Bei lustigen Wahlkampf-Filmchen denkt man wehmütig an Marco Fischer zurück, den Vater aller Fremdschämer. Ihm war das die Übung 2009 sichtlich unangenehm. Eine selbstkritisch-realistische Haltung, die jüngsten Werken leider abgeht, genau wie die dadurch erzeugte feine Komik. Heuer ist Sauglattismus beabsichtigt: Tiere, (falsch) singende Familien, hanebüchene Kalauer und Schauspielern deutlich unter Reality-Soap-Niveau.
Dabei wird Selbstironie oft mit politischer Selbstdemontage verwechselt. Man stelle sich den Wähler beim Ausfüllen seines Wahlzettels vor: «Hahaha, dieser Typ hat sich online so was von zum Affen gemacht, oberpeinlich! Von ihm möchte ich regiert werden». Echt jetzt? Oder wenn der Gewählte dereinst nach Brüssel reist, um denen zu zeigen, wo Bartli den Moscht holt – hilft es dann wirklich, wenn ihn Junker schon mal auf Youtube gesehen und sich dabei einen Schranz gelacht hat? Schon jetzt hat uns dieser Wahlkampf eines gelehrt: Wer ein lustiges Wahl-Filmchen dreht, bewegt sich auf dünnem Eis. Genau genommen ist da eigentlich gar kein Eis, das einem trägt, sondern höchstens die Oberflächenspannung des Wassers.

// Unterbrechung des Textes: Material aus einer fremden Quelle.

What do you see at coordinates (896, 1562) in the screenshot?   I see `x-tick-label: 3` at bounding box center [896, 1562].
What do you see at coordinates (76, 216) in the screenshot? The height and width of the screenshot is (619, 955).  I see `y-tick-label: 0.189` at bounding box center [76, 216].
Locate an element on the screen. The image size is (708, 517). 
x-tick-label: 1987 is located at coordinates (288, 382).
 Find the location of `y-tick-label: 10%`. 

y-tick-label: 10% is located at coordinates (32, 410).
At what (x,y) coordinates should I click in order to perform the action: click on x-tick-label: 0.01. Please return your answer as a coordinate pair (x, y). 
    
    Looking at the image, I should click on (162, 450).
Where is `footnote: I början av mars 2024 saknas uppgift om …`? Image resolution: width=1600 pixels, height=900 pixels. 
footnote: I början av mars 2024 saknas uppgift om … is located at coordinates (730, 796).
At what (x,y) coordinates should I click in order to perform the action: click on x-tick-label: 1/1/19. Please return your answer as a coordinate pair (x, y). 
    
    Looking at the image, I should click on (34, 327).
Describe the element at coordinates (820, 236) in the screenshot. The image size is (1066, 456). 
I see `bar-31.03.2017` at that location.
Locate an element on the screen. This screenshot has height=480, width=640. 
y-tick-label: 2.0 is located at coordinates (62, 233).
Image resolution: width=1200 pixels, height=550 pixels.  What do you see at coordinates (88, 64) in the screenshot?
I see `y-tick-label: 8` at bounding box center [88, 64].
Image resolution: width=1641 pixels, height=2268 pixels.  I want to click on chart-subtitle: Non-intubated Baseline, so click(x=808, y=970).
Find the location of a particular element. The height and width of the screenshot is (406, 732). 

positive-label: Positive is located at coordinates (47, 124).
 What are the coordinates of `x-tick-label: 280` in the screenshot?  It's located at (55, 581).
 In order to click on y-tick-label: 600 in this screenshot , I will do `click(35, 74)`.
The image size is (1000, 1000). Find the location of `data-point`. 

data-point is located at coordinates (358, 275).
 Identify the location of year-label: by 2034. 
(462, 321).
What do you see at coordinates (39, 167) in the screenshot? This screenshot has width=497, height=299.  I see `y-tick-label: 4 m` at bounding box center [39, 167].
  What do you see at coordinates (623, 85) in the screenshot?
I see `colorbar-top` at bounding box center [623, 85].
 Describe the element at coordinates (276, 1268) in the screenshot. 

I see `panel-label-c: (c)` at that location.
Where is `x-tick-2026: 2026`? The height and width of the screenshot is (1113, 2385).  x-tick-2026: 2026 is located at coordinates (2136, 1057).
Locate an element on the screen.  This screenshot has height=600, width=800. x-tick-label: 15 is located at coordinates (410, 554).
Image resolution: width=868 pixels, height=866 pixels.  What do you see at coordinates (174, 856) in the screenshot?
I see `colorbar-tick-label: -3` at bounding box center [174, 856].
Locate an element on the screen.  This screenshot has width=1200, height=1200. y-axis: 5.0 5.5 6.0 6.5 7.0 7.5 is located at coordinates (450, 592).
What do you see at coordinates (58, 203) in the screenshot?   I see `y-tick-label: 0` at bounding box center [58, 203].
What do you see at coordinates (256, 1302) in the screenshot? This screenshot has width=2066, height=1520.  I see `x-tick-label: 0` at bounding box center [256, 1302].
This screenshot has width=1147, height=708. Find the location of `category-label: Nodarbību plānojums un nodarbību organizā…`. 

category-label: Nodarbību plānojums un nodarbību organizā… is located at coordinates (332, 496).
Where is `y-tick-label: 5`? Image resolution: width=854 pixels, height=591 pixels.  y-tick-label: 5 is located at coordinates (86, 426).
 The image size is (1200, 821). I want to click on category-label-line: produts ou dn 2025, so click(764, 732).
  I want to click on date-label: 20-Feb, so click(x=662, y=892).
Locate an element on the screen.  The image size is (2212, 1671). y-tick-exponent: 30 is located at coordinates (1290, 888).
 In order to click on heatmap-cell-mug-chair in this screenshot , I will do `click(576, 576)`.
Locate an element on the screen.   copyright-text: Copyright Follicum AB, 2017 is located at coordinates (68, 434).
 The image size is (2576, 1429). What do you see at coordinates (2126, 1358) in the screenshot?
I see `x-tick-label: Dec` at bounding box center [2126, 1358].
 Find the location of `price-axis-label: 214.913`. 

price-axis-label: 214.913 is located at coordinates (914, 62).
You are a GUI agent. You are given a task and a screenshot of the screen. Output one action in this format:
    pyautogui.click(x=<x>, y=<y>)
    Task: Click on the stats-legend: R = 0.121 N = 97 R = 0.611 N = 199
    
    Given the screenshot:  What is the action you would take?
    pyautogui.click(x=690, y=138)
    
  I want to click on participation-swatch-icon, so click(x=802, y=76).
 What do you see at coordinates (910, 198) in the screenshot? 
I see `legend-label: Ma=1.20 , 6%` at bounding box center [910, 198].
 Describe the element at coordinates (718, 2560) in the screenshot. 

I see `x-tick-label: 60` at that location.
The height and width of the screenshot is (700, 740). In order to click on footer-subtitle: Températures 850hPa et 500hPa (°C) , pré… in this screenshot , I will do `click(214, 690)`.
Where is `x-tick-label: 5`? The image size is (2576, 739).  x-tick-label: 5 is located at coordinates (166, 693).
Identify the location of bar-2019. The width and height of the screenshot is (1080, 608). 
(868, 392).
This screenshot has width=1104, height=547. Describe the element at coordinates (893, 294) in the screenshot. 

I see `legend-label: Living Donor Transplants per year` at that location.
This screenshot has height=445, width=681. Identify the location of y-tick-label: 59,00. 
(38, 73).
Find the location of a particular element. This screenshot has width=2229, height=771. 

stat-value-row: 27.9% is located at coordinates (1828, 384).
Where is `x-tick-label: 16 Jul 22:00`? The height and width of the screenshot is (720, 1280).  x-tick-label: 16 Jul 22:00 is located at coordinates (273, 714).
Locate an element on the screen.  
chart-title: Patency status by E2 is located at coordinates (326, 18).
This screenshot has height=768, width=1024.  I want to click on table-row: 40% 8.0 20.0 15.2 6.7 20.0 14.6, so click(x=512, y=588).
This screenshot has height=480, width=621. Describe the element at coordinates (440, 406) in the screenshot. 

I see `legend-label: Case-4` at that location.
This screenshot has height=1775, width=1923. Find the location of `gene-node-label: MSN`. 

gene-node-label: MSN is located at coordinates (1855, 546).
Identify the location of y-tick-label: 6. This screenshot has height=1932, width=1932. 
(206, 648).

Eigentlich logisch, dass die eine oder der andere einen politischen «Ränzler» hinlegt: Den Schmerz nimmt man in Kauf – Hauptsache, es sieht lustig aus und alle lachen. Apropos: Es gibt ja auch noch Milliardär Christoph B., der vor seiner Mega-Villa mit Mega-Aussicht einen «Ränzler» in seinen Mega-Pool macht. Zugegeben, der Clip ist handwerklich gelungenen und musikalisch lüpfig. Und aktuell: Millionen sind auf der Flucht vor Hunger und Krieg, schwimmen im Mittelmeer um ihr Leben. Ohne flauschigen Bademantel. Selbst wenn die Selbstironie richtig dosiert ist, kann einem immer noch das Timing in die Quere kommen.